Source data
· · · · · · ·

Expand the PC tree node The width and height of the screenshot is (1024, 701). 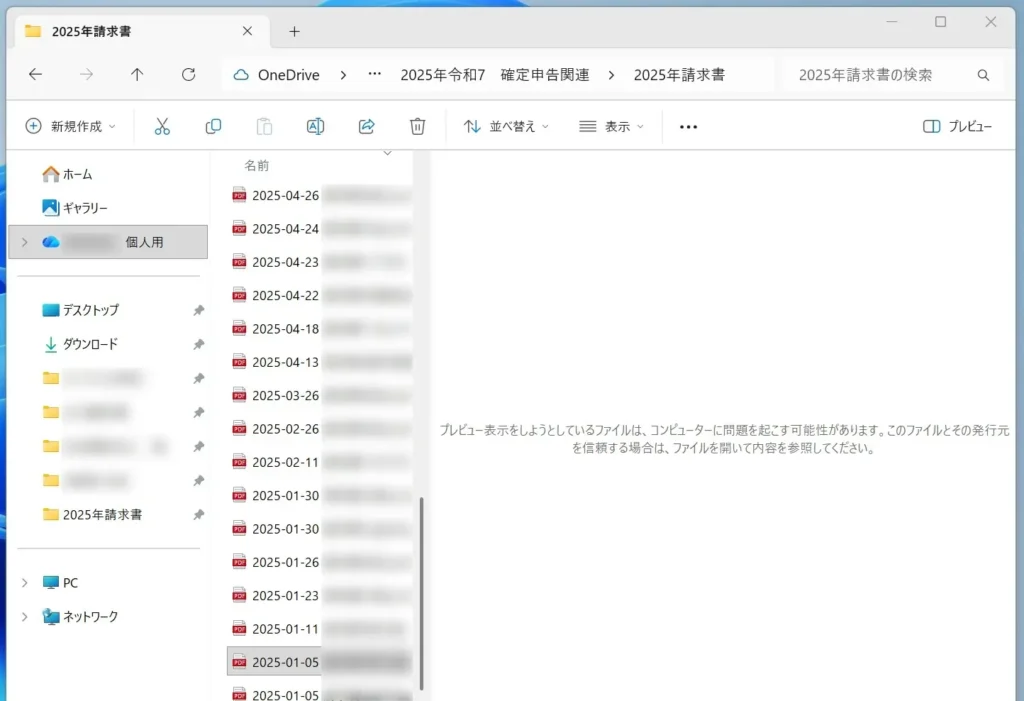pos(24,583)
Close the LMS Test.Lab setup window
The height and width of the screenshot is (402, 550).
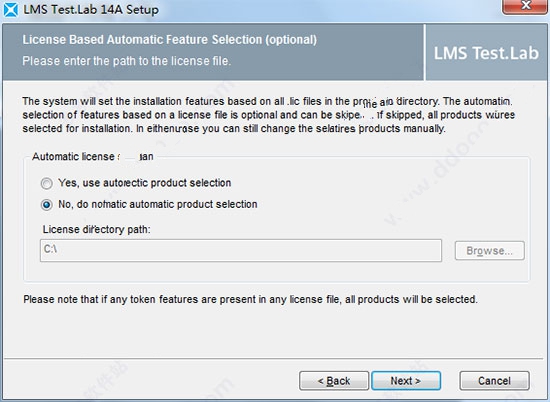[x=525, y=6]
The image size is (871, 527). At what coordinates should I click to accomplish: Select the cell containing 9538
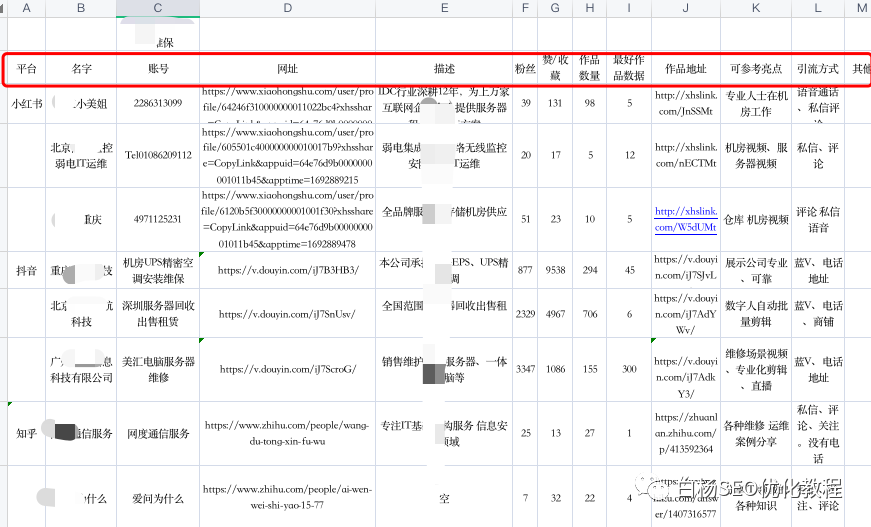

· · · · · · ·

## Task to carry out
Pictures are not part of the answer. Restate word for word the lines from the one with "Close the LMS Test.Lab setup window" through the last line of the records.

## Task response
Close the LMS Test.Lab setup window
The height and width of the screenshot is (402, 550).
[x=525, y=6]
The image size is (871, 527). At what coordinates should I click to accomplish: Select the cell containing 9538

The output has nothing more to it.